Locust Projects is proud to present Bryan Zanisnik’s installation Philip Roth Presidential Library. In the spring of 2012 Zanisnik was served with a cease and desist letter by attorneys acting for the American author Philip Roth. The document stated that the artist was violating the copyright of Roth’s book The Great American Novel, by holding the publication during a performance at the Abrons Arts Center in New York City. The incident received extensive press coverage, and has garnered mentions of Zanisnik in scholarly publications and academic journals focused on the celebrated author. After much back and forth between Zanisnik’s copyright attorney and Roth’s lawyers, the matter was dropped.
Zanisnik utilized Roth’s novel in his 2012 performance because he felt an affinity with the author and his writing. Both men are from New Jersey; explore ideas of masculinity, Americana, and family in their work; and have an abject sense of humor. While Zanisnik initially intended to limit his reference to Roth to this performance, the resulting legal action tied the author more deeply into the artist’s practice, and he has since made Roth-inspired photographs, textiles, and comics.
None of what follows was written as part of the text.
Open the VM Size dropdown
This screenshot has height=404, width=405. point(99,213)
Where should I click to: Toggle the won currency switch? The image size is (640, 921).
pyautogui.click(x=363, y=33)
The installation at Locust Projects acts as both an aesthetic exploration of a disordered library and as a real functioning space – a place where people congregate and read Roth’s novels and related works. Visitors first encounter a domestic-type setting, featuring a comfortable sofa, framed photographs and ephemera, and a scrapbook of materials exploring Zanisnik’s history with Roth. A 3D-printed bust of Roth encourages visitors to move into the larger space, which is populated by ten thirteen-foot-high sculptures, that double as bookshelves for hundreds of novels and other publications that reference Roth’s life and work. Some of the spaces for books, which appear to have been violently made through the drywall, are covered with vintage mid-twentieth-century patterned wallpaper.
Philip Roth Presidential Library acts as both an artwork and a reference library, extending Zanisnik’s existing site-specific practice. The installation presents a critique of success, celebrity, and ego, and celebrates the life and writing of a literary genius.
ABOUT BRYAN ZANISNIK
Born in New Jersey, Bryan Zanisnik lives and works in Queens, New York. He has exhibited extensively, both nationally and internationally, including at MoMA PS1, Long Island City; Sculpture Center, Long Island City; Brooklyn Museum, New York; LA>< ART, Los Angeles; Institute of Contemporary Art, Philadelphia; and the Museum of Contemporary Photography, Chicago. Zanisnik studied at the Skowhegan School of Painting and Sculpture and received his MFA from Hunter College in 2009. He and his work have been featured on ART21, and Philip Roth Presidential Library at Locust Projects will form part of an upcoming episode of the program.